Try it:
Send back the whole listing untouched.

Records for this task:

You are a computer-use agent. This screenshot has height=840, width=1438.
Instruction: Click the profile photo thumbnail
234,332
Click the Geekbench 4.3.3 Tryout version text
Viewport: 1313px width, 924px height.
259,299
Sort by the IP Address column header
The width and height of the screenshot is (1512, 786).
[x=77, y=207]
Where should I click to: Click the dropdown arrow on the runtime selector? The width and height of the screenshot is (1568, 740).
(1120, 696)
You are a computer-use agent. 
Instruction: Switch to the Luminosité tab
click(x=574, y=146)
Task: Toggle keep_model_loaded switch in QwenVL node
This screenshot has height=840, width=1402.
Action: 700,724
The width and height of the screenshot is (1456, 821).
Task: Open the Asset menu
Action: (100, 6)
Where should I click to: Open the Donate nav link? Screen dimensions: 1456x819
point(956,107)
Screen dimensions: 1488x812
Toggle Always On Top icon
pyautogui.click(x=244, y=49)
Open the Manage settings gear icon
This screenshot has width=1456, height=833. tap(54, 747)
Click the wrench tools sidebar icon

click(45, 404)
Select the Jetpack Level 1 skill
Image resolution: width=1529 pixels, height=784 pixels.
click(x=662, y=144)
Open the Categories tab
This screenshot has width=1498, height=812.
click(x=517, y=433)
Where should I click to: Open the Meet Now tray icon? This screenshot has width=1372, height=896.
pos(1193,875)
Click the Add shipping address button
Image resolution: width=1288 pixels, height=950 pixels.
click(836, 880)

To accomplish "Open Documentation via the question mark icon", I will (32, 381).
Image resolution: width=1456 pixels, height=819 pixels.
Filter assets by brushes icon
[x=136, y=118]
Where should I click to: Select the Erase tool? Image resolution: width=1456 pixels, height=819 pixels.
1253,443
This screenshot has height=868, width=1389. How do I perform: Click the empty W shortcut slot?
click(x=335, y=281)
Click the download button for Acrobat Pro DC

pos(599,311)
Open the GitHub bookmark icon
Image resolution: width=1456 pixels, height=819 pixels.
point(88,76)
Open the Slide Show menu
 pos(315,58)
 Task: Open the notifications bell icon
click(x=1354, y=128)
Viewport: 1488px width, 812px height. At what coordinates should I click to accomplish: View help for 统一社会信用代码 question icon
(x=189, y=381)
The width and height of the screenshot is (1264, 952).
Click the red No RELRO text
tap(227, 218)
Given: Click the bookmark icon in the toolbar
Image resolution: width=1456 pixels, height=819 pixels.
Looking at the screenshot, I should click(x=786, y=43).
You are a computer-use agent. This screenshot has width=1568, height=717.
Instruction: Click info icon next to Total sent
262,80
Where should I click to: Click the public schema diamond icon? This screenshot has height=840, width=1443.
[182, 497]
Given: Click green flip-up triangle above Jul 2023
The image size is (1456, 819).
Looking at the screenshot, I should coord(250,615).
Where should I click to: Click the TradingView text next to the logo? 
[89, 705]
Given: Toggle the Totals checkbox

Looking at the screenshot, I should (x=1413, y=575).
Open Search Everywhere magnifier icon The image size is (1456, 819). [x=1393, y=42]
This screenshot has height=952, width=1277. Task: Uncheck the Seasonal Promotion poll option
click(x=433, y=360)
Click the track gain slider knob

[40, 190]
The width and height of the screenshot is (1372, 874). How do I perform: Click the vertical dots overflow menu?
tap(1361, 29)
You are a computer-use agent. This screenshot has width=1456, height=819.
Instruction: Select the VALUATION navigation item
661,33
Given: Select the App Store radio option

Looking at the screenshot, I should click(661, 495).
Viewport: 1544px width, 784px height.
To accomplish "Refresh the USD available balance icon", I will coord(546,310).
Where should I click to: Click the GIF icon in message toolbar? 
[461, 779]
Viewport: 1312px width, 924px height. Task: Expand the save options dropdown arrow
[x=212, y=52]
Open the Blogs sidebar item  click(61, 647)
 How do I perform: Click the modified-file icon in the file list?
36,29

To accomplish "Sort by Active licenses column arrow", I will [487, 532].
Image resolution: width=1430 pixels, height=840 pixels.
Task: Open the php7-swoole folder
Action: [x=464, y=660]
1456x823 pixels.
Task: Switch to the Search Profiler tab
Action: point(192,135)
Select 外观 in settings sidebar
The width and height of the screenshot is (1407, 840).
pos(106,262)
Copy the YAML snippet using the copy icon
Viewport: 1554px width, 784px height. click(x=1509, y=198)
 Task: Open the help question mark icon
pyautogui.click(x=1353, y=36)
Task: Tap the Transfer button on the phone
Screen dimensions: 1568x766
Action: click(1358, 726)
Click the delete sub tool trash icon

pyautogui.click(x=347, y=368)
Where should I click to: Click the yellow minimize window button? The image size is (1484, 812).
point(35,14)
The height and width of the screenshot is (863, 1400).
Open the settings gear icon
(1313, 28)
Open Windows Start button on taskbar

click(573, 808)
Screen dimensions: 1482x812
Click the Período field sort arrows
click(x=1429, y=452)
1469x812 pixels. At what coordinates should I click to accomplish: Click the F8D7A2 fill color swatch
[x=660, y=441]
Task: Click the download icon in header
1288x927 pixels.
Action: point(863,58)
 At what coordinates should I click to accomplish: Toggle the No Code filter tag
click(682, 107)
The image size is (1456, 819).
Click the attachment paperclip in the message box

Answer box:
You are a computer-use agent. This screenshot has height=840, width=1438.
Instruction: Click the profile photo thumbnail
234,332
Click the Geekbench 4.3.3 Tryout version text
Viewport: 1313px width, 924px height.
259,299
Sort by the IP Address column header
The width and height of the screenshot is (1512, 786).
[x=77, y=207]
Where should I click to: Click the dropdown arrow on the runtime selector? The width and height of the screenshot is (1568, 740).
(1120, 696)
You are a computer-use agent. 
Instruction: Switch to the Luminosité tab
click(x=574, y=146)
Task: Toggle keep_model_loaded switch in QwenVL node
This screenshot has height=840, width=1402.
Action: 700,724
The width and height of the screenshot is (1456, 821).
Task: Open the Asset menu
Action: (100, 6)
Where should I click to: Open the Donate nav link? Screen dimensions: 1456x819
point(956,107)
Screen dimensions: 1488x812
Toggle Always On Top icon
pyautogui.click(x=244, y=49)
Open the Manage settings gear icon
This screenshot has width=1456, height=833. tap(54, 747)
Click the wrench tools sidebar icon

click(45, 404)
Select the Jetpack Level 1 skill
Image resolution: width=1529 pixels, height=784 pixels.
click(x=662, y=144)
Open the Categories tab
This screenshot has width=1498, height=812.
click(x=517, y=433)
Where should I click to: Open the Meet Now tray icon? This screenshot has width=1372, height=896.
pos(1193,875)
Click the Add shipping address button
Image resolution: width=1288 pixels, height=950 pixels.
click(836, 880)

To accomplish "Open Documentation via the question mark icon", I will (32, 381).
Image resolution: width=1456 pixels, height=819 pixels.
Filter assets by brushes icon
[x=136, y=118]
Where should I click to: Select the Erase tool? Image resolution: width=1456 pixels, height=819 pixels.
1253,443
This screenshot has height=868, width=1389. How do I perform: Click the empty W shortcut slot?
click(x=335, y=281)
Click the download button for Acrobat Pro DC

pos(599,311)
Open the GitHub bookmark icon
Image resolution: width=1456 pixels, height=819 pixels.
point(88,76)
Open the Slide Show menu
 pos(315,58)
 Task: Open the notifications bell icon
click(x=1354, y=128)
Viewport: 1488px width, 812px height. At what coordinates should I click to accomplish: View help for 统一社会信用代码 question icon
(x=189, y=381)
The width and height of the screenshot is (1264, 952).
Click the red No RELRO text
tap(227, 218)
Given: Click the bookmark icon in the toolbar
Image resolution: width=1456 pixels, height=819 pixels.
Looking at the screenshot, I should click(x=786, y=43).
You are a computer-use agent. This screenshot has width=1568, height=717.
Instruction: Click info icon next to Total sent
262,80
Where should I click to: Click the public schema diamond icon? This screenshot has height=840, width=1443.
[182, 497]
Given: Click green flip-up triangle above Jul 2023
The image size is (1456, 819).
Looking at the screenshot, I should coord(250,615).
Where should I click to: Click the TradingView text next to the logo? 
[89, 705]
Given: Toggle the Totals checkbox

Looking at the screenshot, I should (x=1413, y=575).
Open Search Everywhere magnifier icon The image size is (1456, 819). [x=1393, y=42]
This screenshot has height=952, width=1277. Task: Uncheck the Seasonal Promotion poll option
click(x=433, y=360)
Click the track gain slider knob

[40, 190]
The width and height of the screenshot is (1372, 874). How do I perform: Click the vertical dots overflow menu?
tap(1361, 29)
You are a computer-use agent. This screenshot has width=1456, height=819.
Instruction: Select the VALUATION navigation item
661,33
Given: Select the App Store radio option

Looking at the screenshot, I should click(661, 495).
Viewport: 1544px width, 784px height.
To accomplish "Refresh the USD available balance icon", I will coord(546,310).
Where should I click to: Click the GIF icon in message toolbar? 
[461, 779]
Viewport: 1312px width, 924px height. Task: Expand the save options dropdown arrow
[x=212, y=52]
Open the Blogs sidebar item  click(61, 647)
 How do I perform: Click the modified-file icon in the file list?
36,29

To accomplish "Sort by Active licenses column arrow", I will [487, 532].
Image resolution: width=1430 pixels, height=840 pixels.
Task: Open the php7-swoole folder
Action: [x=464, y=660]
1456x823 pixels.
Task: Switch to the Search Profiler tab
Action: point(192,135)
Select 外观 in settings sidebar
The width and height of the screenshot is (1407, 840).
pos(106,262)
Copy the YAML snippet using the copy icon
Viewport: 1554px width, 784px height. click(x=1509, y=198)
 Task: Open the help question mark icon
pyautogui.click(x=1353, y=36)
Task: Tap the Transfer button on the phone
Screen dimensions: 1568x766
Action: click(1358, 726)
Click the delete sub tool trash icon

pyautogui.click(x=347, y=368)
Where should I click to: Click the yellow minimize window button? The image size is (1484, 812).
point(35,14)
The height and width of the screenshot is (863, 1400).
Open the settings gear icon
(1313, 28)
Open Windows Start button on taskbar

click(573, 808)
Screen dimensions: 1482x812
Click the Período field sort arrows
click(x=1429, y=452)
1469x812 pixels. At what coordinates should I click to accomplish: Click the F8D7A2 fill color swatch
[x=660, y=441]
Task: Click the download icon in header
1288x927 pixels.
Action: point(863,58)
 At what coordinates should I click to accomplish: Toggle the No Code filter tag
click(682, 107)
The image size is (1456, 819).
Click the attachment paperclip in the message box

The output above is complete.